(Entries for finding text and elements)
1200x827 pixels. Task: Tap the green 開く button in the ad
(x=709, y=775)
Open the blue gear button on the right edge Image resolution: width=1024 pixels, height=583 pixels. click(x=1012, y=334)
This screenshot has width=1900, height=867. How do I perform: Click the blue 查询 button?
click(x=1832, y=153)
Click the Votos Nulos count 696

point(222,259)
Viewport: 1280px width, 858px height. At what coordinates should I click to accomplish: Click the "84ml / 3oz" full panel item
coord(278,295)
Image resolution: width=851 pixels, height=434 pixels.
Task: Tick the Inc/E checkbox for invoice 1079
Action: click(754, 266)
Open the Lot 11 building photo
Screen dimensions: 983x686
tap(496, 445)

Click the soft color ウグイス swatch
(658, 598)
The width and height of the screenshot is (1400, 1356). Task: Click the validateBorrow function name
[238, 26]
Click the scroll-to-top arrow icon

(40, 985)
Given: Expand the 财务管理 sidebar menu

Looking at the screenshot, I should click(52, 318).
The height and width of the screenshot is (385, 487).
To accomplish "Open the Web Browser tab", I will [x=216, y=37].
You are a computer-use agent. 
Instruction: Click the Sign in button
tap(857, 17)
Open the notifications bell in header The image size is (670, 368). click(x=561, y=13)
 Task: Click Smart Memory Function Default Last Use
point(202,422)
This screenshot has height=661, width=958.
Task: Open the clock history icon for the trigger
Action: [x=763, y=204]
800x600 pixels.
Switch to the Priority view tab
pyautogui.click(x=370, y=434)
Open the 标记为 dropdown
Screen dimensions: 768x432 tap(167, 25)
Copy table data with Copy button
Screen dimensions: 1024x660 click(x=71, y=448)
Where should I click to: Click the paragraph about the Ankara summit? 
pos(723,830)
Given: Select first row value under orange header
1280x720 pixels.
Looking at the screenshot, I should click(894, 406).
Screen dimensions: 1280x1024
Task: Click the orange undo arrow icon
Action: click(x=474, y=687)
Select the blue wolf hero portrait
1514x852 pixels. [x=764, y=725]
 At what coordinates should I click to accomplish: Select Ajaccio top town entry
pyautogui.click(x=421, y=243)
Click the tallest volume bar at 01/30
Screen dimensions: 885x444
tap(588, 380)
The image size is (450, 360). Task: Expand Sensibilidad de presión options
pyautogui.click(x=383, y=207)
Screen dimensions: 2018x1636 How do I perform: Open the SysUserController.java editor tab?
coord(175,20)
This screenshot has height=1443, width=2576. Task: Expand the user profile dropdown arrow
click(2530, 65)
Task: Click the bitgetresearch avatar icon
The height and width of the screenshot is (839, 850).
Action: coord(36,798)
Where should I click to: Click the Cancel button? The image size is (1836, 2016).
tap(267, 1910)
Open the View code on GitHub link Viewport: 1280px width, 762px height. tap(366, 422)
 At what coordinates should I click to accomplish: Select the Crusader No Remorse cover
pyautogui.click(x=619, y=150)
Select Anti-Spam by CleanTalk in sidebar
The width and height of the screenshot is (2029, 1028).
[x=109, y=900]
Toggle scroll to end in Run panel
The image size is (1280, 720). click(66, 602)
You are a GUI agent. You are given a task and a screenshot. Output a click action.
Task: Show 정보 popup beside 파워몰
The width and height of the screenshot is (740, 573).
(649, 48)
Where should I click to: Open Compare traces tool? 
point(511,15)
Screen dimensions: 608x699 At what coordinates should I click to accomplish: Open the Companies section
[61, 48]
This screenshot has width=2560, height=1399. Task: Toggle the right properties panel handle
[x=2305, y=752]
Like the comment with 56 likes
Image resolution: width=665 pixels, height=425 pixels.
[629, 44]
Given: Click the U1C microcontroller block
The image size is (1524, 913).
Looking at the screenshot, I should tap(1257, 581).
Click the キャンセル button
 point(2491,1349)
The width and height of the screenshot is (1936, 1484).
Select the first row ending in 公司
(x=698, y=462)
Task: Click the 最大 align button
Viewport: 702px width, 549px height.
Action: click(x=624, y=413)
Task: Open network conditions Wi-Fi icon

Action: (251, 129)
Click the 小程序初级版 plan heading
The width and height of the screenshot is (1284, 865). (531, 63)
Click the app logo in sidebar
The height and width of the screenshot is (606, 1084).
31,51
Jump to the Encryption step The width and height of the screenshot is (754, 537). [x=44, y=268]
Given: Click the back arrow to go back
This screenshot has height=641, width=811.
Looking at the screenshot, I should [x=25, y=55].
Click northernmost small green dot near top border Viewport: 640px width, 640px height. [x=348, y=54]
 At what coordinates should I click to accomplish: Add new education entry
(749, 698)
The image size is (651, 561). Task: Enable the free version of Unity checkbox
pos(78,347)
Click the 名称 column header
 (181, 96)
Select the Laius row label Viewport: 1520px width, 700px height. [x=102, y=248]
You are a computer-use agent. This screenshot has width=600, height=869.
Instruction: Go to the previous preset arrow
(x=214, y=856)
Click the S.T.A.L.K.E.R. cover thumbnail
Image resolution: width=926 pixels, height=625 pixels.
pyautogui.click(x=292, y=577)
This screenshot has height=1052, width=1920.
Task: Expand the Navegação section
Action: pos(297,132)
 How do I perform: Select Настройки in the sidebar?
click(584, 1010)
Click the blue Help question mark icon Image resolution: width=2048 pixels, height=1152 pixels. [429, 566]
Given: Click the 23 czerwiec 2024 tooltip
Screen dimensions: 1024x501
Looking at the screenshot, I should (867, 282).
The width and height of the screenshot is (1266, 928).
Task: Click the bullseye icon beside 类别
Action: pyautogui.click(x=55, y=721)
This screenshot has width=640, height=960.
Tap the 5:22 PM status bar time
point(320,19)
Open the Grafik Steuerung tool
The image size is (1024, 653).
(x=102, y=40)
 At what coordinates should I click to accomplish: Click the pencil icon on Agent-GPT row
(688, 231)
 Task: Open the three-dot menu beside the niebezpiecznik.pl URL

# What to produce:
Rewrite the items above with "Given:" replaced by "Goal:" throughout. Keep every other part the same.

# Task answer:
1200x827 pixels. Task: Tap the green 開く button in the ad
(x=709, y=775)
Open the blue gear button on the right edge Image resolution: width=1024 pixels, height=583 pixels. click(x=1012, y=334)
This screenshot has width=1900, height=867. How do I perform: Click the blue 查询 button?
click(x=1832, y=153)
Click the Votos Nulos count 696

point(222,259)
Viewport: 1280px width, 858px height. At what coordinates should I click to accomplish: Click the "84ml / 3oz" full panel item
coord(278,295)
Image resolution: width=851 pixels, height=434 pixels.
Task: Tick the Inc/E checkbox for invoice 1079
Action: click(754, 266)
Open the Lot 11 building photo
Screen dimensions: 983x686
tap(496, 445)

Click the soft color ウグイス swatch
(658, 598)
The width and height of the screenshot is (1400, 1356). Task: Click the validateBorrow function name
[238, 26]
Click the scroll-to-top arrow icon

(40, 985)
Goal: Expand the 财务管理 sidebar menu

Looking at the screenshot, I should click(52, 318).
The height and width of the screenshot is (385, 487).
To accomplish "Open the Web Browser tab", I will [x=216, y=37].
You are a computer-use agent. 
Instruction: Click the Sign in button
tap(857, 17)
Open the notifications bell in header The image size is (670, 368). click(x=561, y=13)
 Task: Click Smart Memory Function Default Last Use
point(202,422)
This screenshot has height=661, width=958.
Task: Open the clock history icon for the trigger
Action: [x=763, y=204]
800x600 pixels.
Switch to the Priority view tab
pyautogui.click(x=370, y=434)
Open the 标记为 dropdown
Screen dimensions: 768x432 tap(167, 25)
Copy table data with Copy button
Screen dimensions: 1024x660 click(x=71, y=448)
Where should I click to: Click the paragraph about the Ankara summit? 
pos(723,830)
Goal: Select first row value under orange header
1280x720 pixels.
Looking at the screenshot, I should click(894, 406).
Screen dimensions: 1280x1024
Task: Click the orange undo arrow icon
Action: click(x=474, y=687)
Select the blue wolf hero portrait
1514x852 pixels. [x=764, y=725]
 At what coordinates should I click to accomplish: Select Ajaccio top town entry
pyautogui.click(x=421, y=243)
Click the tallest volume bar at 01/30
Screen dimensions: 885x444
tap(588, 380)
The image size is (450, 360). Task: Expand Sensibilidad de presión options
pyautogui.click(x=383, y=207)
Screen dimensions: 2018x1636 How do I perform: Open the SysUserController.java editor tab?
coord(175,20)
This screenshot has height=1443, width=2576. Task: Expand the user profile dropdown arrow
click(2530, 65)
Task: Click the bitgetresearch avatar icon
The height and width of the screenshot is (839, 850).
Action: coord(36,798)
Where should I click to: Click the Cancel button? The image size is (1836, 2016).
tap(267, 1910)
Open the View code on GitHub link Viewport: 1280px width, 762px height. tap(366, 422)
 At what coordinates should I click to accomplish: Select the Crusader No Remorse cover
pyautogui.click(x=619, y=150)
Select Anti-Spam by CleanTalk in sidebar
The width and height of the screenshot is (2029, 1028).
[x=109, y=900]
Toggle scroll to end in Run panel
The image size is (1280, 720). click(66, 602)
You are a GUI agent. You are given a task and a screenshot. Output a click action.
Task: Show 정보 popup beside 파워몰
The width and height of the screenshot is (740, 573).
(649, 48)
Where should I click to: Open Compare traces tool? 
point(511,15)
Screen dimensions: 608x699 At what coordinates should I click to accomplish: Open the Companies section
[61, 48]
This screenshot has width=2560, height=1399. Task: Toggle the right properties panel handle
[x=2305, y=752]
Like the comment with 56 likes
Image resolution: width=665 pixels, height=425 pixels.
[629, 44]
Goal: Click the U1C microcontroller block
The image size is (1524, 913).
Looking at the screenshot, I should tap(1257, 581).
Click the キャンセル button
 point(2491,1349)
The width and height of the screenshot is (1936, 1484).
Select the first row ending in 公司
(x=698, y=462)
Task: Click the 最大 align button
Viewport: 702px width, 549px height.
Action: click(x=624, y=413)
Task: Open network conditions Wi-Fi icon

Action: (251, 129)
Click the 小程序初级版 plan heading
The width and height of the screenshot is (1284, 865). (531, 63)
Click the app logo in sidebar
The height and width of the screenshot is (606, 1084).
31,51
Jump to the Encryption step The width and height of the screenshot is (754, 537). [x=44, y=268]
Goal: Click the back arrow to go back
This screenshot has height=641, width=811.
Looking at the screenshot, I should [x=25, y=55].
Click northernmost small green dot near top border Viewport: 640px width, 640px height. [x=348, y=54]
 At what coordinates should I click to accomplish: Add new education entry
(749, 698)
The image size is (651, 561). Task: Enable the free version of Unity checkbox
pos(78,347)
Click the 名称 column header
 (181, 96)
Select the Laius row label Viewport: 1520px width, 700px height. [x=102, y=248]
You are a computer-use agent. This screenshot has width=600, height=869.
Instruction: Go to the previous preset arrow
(x=214, y=856)
Click the S.T.A.L.K.E.R. cover thumbnail
Image resolution: width=926 pixels, height=625 pixels.
pyautogui.click(x=292, y=577)
This screenshot has height=1052, width=1920.
Task: Expand the Navegação section
Action: pos(297,132)
 How do I perform: Select Настройки in the sidebar?
click(584, 1010)
Click the blue Help question mark icon Image resolution: width=2048 pixels, height=1152 pixels. [429, 566]
Goal: Click the 23 czerwiec 2024 tooltip
Screen dimensions: 1024x501
Looking at the screenshot, I should (867, 282).
The width and height of the screenshot is (1266, 928).
Task: Click the bullseye icon beside 类别
Action: pyautogui.click(x=55, y=721)
This screenshot has width=640, height=960.
Tap the 5:22 PM status bar time
point(320,19)
Open the Grafik Steuerung tool
The image size is (1024, 653).
(x=102, y=40)
 At what coordinates should I click to accomplish: Click the pencil icon on Agent-GPT row
(688, 231)
 Task: Open the three-dot menu beside the niebezpiecznik.pl URL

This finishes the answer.